Preparing a meal for labourers at Auschwitz in a standard German Army Field Kitchen, three members in uniform seem to be  foreign individuals.
Very often whole families were deported from the Lithuanian Ghettos. The family bond and the associated practical and emotional support seems to have helped many prisoners there, to be able to survive the camp conditions a little better. Separated from each other, family members were trying to find themselves during transfers to and from other camps. Especially during the first evacuation arrivals in February and March 1944, those that were in the marching columns , and arrived in the camps further to the west ,  were searching for possible surviving relatives . In the camp situation , the loss of a family member was a particularly drastic experience. To show how it effected inmates is related by sisters as they lost through the persecution by the Germans about 70 members of the extended family, how they adapted to their awareness never to see each other , how traumatic the death of a brother, 'a strong boy , who had been used to a comfortable life and a mother's care', was killed by a camp leader from abuse and burnt in the woods : ' Such was the end of my young, beautiful brother ' .  [Testimony 25.7.1973 by: Eta W. , and Golda W. Ludwigsburg BArch , B 162/5134 , sic] Most of the prisoners were pre-occupied and busy trying to cope with the cold, hunger and disease , but occasionally there were some open spaces, that allowed them to communicate with other prisoners and observe some  Jewish holidays. Variously some prisoners undertook escape attempts . A teenager even reported several escape attempts , he and others had been recaptured and made to wear a red dot on the clothes and soon moved to a special unit to Vaivara . From different camps throughout their existence inmates managed to escape in groups just before or during the final evacuation.
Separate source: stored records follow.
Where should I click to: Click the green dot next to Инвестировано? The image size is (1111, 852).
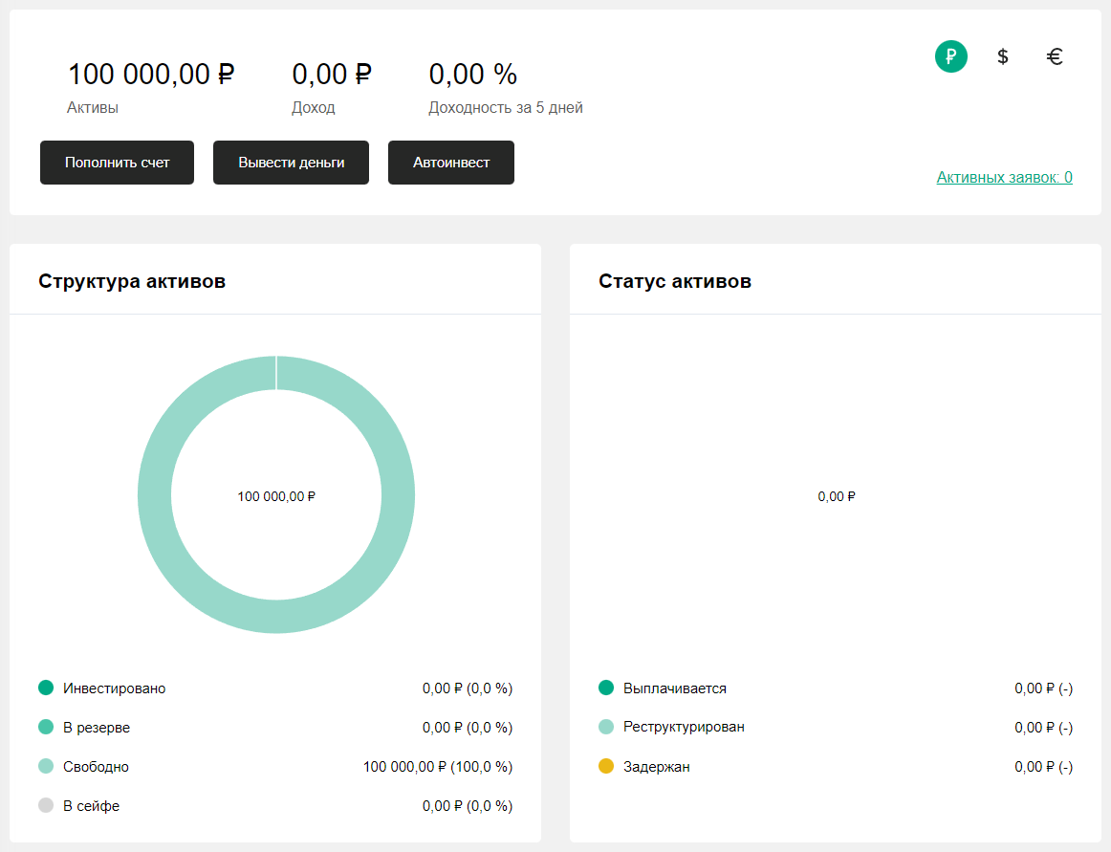[x=44, y=688]
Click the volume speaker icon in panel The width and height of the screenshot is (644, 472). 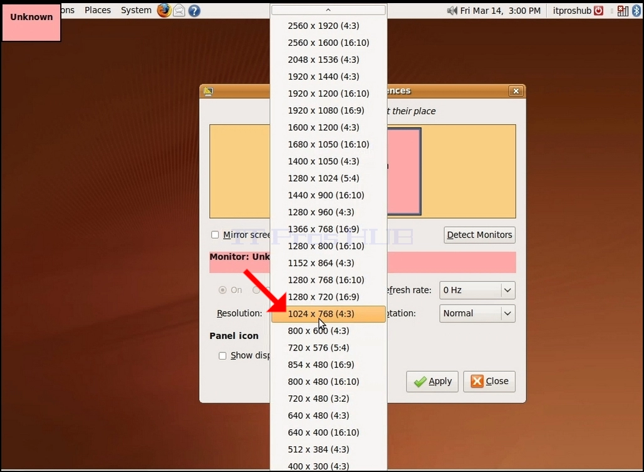pyautogui.click(x=452, y=11)
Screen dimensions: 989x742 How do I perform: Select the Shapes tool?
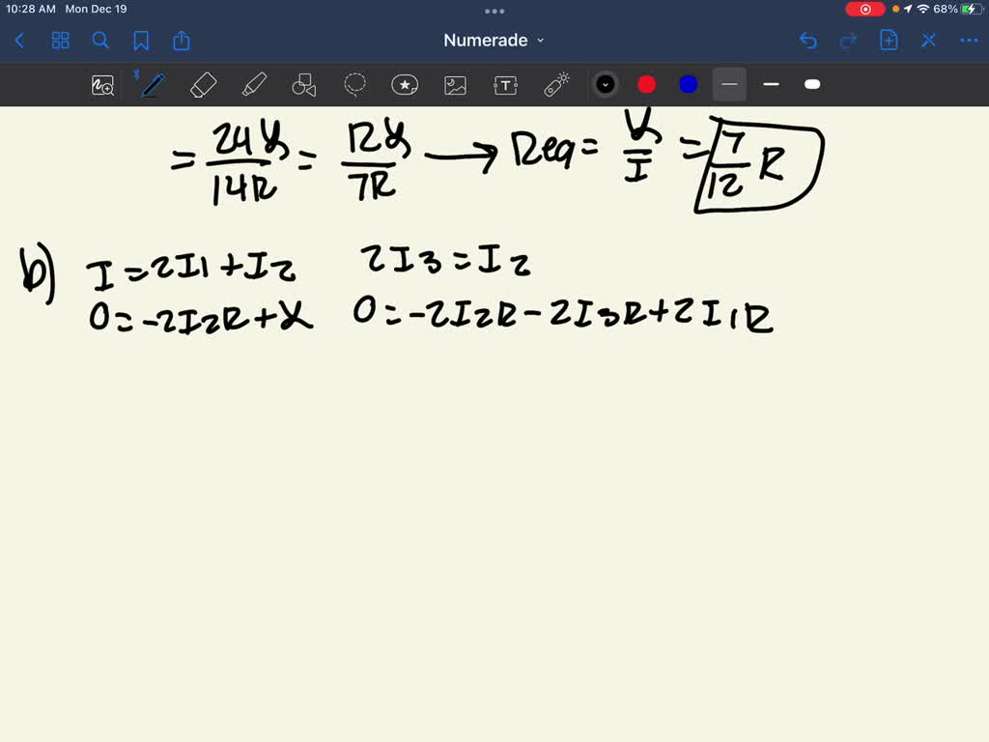click(304, 85)
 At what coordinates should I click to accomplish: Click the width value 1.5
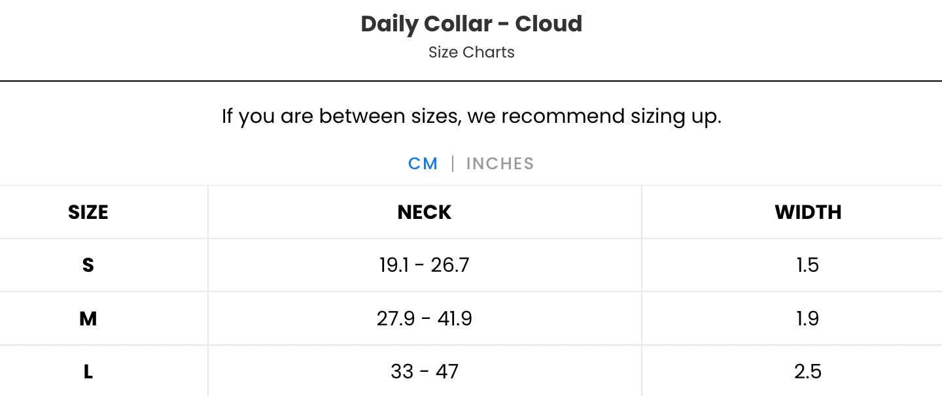(x=808, y=265)
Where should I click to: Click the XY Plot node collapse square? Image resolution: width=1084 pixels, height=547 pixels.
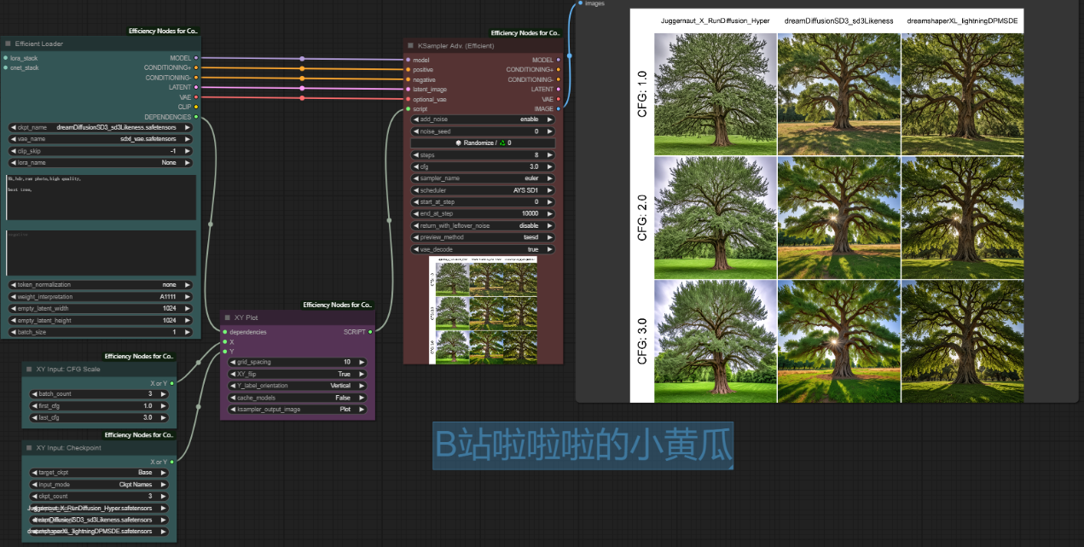coord(228,317)
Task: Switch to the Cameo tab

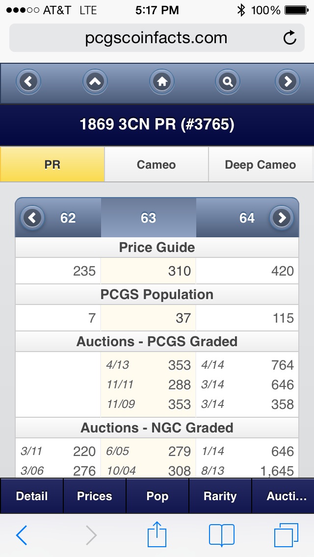Action: pos(157,164)
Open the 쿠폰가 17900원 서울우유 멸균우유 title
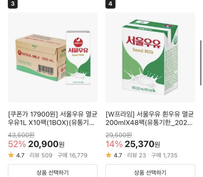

One element of the inmate population were the 'Shtaken', members of the former underworld of Vilna, which were judged very differently by the witnesses. In general, the Inmate-Functionaries  behaviour was evaluated as negative by prisoners. While speaking positively about most doctors and nurses, the camp elders, however, were classified very differently. Especially SS-Hauptscharführer Kurt Panicke, camp leader of Vaivara, Narva and Azeri had a number of minions used as  prison functionaries, and especially his Camp-Elder who was accused of embezzlement and theft. Former inmates reported that there had been a lack of solidarity within their community. Equally critical remarks can be found about the camp-police. The surviving prisoners also differentiated between the individual members of the SS, some of which were regarded as harmless, as well as members of the OT and SS.